The present invention relates to methods and compositions which enable the propagation of vectors containing cDNAs whose presence has hitherto been toxic to conventional bacterial strains. It is based, at least in part, on the discovery that a bacterial strain having an insertional mutation in the malT gene of Escherichia coli tolerated the propagation of a mec-4 cDNA-containing plasmid which was toxic to other bacterial strains. The methods and compositions of the invention may be particularly useful in the propagation of cDNAs encoding membrane proteins. In another aspect, the present invention provides for ion channel assay systems comprising MEC-2, human stomatin, MEC-4 and/or MEC-10.

2. BACKGROUND OF THE INVENTION

Successful characterization of a cDNA depends upon the ability of that cDNA to be duplicated so as to produce sufficient amounts for further study. Because this duplication often involves transformation of a vector such as a plasmid containing this cDNA into a bacterial host, sufficient amounts of cDNA may be difficult or impossible to prepare if the presence of this vector is toxic to its host cell. A selection pressure to delete or mutate the toxic vector is created, which can lead to aberrant and misleading findings.

Standard protocols for preparing a cDNA library include preparing cDNA from a diverse mRNA population, inserting the resulting cDNAs into vectors, and transforming the cDNA-containing vectors into a culture of a bacterial host, usually Escherichia coli. The resulting population of transformed bacteria are intended to serve as a resource for retrieving cDNAs representative of the mRNA population. A vector containing a cDNA that is toxic to its bacterial host will result in that cDNA being underrepresented in the library. It is therefore desirable to develop methods and means which will permit the successful propagation of toxic vectors. Because membrane proteins may be underrepresented in cloning protocols, surmounting the problem of vector toxicity may increase the efficiency of cloning and characterizing membrane proteins.

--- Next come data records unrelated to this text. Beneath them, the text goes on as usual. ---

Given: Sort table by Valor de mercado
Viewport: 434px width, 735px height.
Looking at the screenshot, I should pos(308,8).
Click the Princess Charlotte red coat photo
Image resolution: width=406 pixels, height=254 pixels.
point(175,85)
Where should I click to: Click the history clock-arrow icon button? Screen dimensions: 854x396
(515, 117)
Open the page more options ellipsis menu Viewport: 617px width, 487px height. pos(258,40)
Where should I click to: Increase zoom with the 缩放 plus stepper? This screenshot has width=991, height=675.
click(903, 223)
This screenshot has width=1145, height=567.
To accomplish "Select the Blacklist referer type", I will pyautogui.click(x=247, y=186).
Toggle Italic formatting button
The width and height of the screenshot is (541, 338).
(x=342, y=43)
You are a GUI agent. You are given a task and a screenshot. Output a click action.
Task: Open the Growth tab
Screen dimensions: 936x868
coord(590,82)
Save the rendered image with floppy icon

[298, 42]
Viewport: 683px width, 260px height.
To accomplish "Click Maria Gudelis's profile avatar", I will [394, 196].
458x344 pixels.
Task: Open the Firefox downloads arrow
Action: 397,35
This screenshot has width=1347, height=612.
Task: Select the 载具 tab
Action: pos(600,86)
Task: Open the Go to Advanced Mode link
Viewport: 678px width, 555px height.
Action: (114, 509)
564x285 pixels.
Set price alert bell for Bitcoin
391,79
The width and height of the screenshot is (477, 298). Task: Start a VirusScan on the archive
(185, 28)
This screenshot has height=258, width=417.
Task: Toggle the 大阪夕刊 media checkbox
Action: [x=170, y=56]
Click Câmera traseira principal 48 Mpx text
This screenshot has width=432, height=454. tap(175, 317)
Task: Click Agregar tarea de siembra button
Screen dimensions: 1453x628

Several strategies have been developed to solve this problem, some of which modify either the vector or its incorporated cDNA. For example, Worthington Biochemical Corp. of Lakewood, N.J. markets a plasmid, pT7-7, which places the cDNA under the control of the T7 promoter, which is not recognized by E. coli RNA polymerase, leading to low levels of expression of the cDNA (see Tabor and Richardson, Proc Natl Acad Sci USA February 1985; 82:1074-1078). Alternatively, Donnelly et al. (Protein Expr Purif August 2001; 22:422-9) describe the creation of an E. coli co-chaperone fusion protein that was better tolerated by host cells than the wild-type protein.

There are also bacterial strains commercially available intended to address the problem of vector toxicity. For example, Stratagene of La Jolla, Calif. markets “ABLE®” Competent Cells which, according to the company website, “reduce the copy number of common cloning vectors, enhancing the probability that a toxic clone will be propagated.” However, in an observation that led to the present invention, a plasmid containing an expressible form of the cDNA encoding the Caenorhabditis elegans mec-4 gene could not be successfully propagated in the ABLE® strains.

3. SUMMARY OF THE INVENTION

The present invention provides for methods and compositions which permit the propagation of otherwise toxic vectors in bacteria. The present invention is based, at least in part, on the discovery that a mutated strain of E. coli was able to tolerate propagation of a plasmid containing the cDNA for mec-4, which could not be propagated in commercially available E. coli strains. One particular E. coli strain, named SMC4, was found to be particularly efficient for propagating the mec-4-containing plasmid, but at least one other strain obtained by the mutagenesis and selection procedure was also found to be superior to commercial strains. When the mutations were characterized, it was found that the two toxic-vector-tolerant strains carried mutations in the malT locus, indicating that this locus is important in creating tolerance. However, one other bacterial strain containing a mutation in the malT locus did not support the growth of otherwise toxic vectors, indicating that other loci can impart resistance to toxic vectors.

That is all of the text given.